One thing this bill doesn’t touch is the voting rights of people who are still incarcerated, which is a right in Maine, Vermont, and Washington, D.C., and is now under debate in Oregon. Do you want to see Washington State take that step?
Absolutely. I think that felony disenfranchisement is rooted in Jim Crow-era laws and that we need to undo that as well. If people that are currently incarcerated were seen as a constituency, lawmakers would be paying more attention to what’s going on inside of our prison system, which is filled with inequities and dehumanizing conditions.
Every little thing we can do that helps people maintain some form of humanity and feel like they’re connected to something outside the prison walls is a good thing that will help set them up for success upon reentry. And that’s what we’re hoping to do: Our prison system is not supposed to be purely punishment, it’s also supposed to be rehabilitative. Maintaining ties, believing, and having hope that you are still part of something larger is really important.
And so I absolutely support following the lead of Maine, Vermont, and Washington, D.C., and getting rid of disenfranchisement altogether.
According to the Sentencing Project’s estimates nearly 4 percent of Black adults are stripped of the right to vote in Washington State, compared to less than 1 percent of the entire population. That reflects huge disparities in who is being convicted of a felony in the first place. How should Washington State fight these racial inequalities?
Almost all of our sentencing laws have racial disparities. And it goes back to policing and bias in policing, it goes to inequities in education and school, the use of school resource officers—I mean, how far back do you want to go? Do you want to go back to postpartum inequities and how Black mothers are dying at higher rates? The racial disparities throughout all of our systems are leading up to the inequities in the criminal legal system. But we’re not getting upstream enough. That’s why I ran for office, to get out of just cleaning up the inequities on the back end with collateral consequences and into upstream investments.
Washington State’s Supreme Court struck down statutes criminalizing drug offenses in February. This has vacated thousands of felony convictions. It’s also created a debate about what the legislature should do next, including some lawmakers who argue drug possession should be a felony again, and others who want to at least decriminalize drugs, as Oregon did in a 2020 referendum.
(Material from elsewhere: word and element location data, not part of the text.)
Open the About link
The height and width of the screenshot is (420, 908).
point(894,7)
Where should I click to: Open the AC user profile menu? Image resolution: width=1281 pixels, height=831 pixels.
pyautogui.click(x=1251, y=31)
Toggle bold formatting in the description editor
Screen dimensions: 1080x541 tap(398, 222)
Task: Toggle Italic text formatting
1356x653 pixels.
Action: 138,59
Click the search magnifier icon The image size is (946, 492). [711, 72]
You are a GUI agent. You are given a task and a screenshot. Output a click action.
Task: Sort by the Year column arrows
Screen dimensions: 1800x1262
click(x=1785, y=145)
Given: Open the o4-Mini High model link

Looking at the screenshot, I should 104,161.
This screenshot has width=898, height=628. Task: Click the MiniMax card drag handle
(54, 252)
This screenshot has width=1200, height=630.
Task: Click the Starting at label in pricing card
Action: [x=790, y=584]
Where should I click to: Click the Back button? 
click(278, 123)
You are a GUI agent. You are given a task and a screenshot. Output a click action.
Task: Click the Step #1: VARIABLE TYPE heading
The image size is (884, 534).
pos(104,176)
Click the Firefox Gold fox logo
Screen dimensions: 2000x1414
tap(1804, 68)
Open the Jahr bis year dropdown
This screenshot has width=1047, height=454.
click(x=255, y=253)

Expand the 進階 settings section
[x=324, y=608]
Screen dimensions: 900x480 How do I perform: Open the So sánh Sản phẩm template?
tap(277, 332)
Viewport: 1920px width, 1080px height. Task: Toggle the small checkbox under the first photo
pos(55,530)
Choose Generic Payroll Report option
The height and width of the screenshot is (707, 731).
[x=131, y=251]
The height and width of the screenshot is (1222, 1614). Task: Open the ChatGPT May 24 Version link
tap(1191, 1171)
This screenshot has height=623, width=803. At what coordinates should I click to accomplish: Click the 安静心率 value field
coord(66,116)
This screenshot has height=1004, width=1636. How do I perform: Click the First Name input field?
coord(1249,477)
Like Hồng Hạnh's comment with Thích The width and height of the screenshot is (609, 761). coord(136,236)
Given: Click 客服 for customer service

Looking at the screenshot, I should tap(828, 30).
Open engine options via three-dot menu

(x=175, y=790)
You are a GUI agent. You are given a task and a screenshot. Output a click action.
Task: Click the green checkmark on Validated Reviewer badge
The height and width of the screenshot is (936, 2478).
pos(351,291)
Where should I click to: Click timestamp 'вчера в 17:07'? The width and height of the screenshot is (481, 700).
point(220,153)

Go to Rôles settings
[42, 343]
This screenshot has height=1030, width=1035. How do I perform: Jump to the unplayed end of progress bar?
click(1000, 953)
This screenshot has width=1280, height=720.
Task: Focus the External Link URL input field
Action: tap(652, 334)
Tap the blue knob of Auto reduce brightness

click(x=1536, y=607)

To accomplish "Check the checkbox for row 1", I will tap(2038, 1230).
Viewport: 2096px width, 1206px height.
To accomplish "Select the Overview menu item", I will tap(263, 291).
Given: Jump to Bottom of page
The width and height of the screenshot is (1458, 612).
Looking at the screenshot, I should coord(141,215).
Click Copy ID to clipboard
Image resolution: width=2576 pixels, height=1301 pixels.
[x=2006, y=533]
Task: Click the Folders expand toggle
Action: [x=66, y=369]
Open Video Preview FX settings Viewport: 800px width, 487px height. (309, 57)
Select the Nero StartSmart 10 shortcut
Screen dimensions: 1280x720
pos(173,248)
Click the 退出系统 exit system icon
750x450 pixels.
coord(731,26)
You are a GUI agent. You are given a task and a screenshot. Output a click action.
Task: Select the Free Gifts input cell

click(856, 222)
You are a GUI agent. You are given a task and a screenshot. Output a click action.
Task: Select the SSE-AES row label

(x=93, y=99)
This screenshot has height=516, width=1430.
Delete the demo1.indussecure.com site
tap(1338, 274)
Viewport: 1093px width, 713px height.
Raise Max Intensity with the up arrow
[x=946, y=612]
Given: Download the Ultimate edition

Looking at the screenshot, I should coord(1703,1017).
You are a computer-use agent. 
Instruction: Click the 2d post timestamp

What do you think should be next on this issue?
I would like to see more robust behavioral health responses to treating this public health crisis and less reliance on the criminal legal system, which is a very traumatic and dehumanizing process for people that are already suffering. I am absolutely in favor of at a minimum going as far as Oregon did. The [quantity] limits in the Oregon legislation are very arbitrary in my professional opinion and personal experience. I was no less a person suffering from substance use disorder when I purchased my drugs on day one or when I was running out on day three.
We’re negotiating a lot of different options right now, and I have to be there as the lone voice, reminding them that I have a felony drug possession and how it’s impacted my life.
Let me return to voting rights. We’re having this conversation at a time many states such as Georgia are passing bills that restrict the right to vote. Washington State’s new rights restoration law goes in the other direction; it expands the electorate. What do you make of this contrast?
I’ve been thinking about the differences between what’s happening in Georgia and in Washington. In my opinion, it’s all based on race. Throughout history, there’s always been a group that has been trying to expand democracy and a group that’s trying to restrict it, and in my opinion it is all about white supremacy. Who wants to stand on the side of equity and justice and who wants to maintain power of and uphold white supremacy?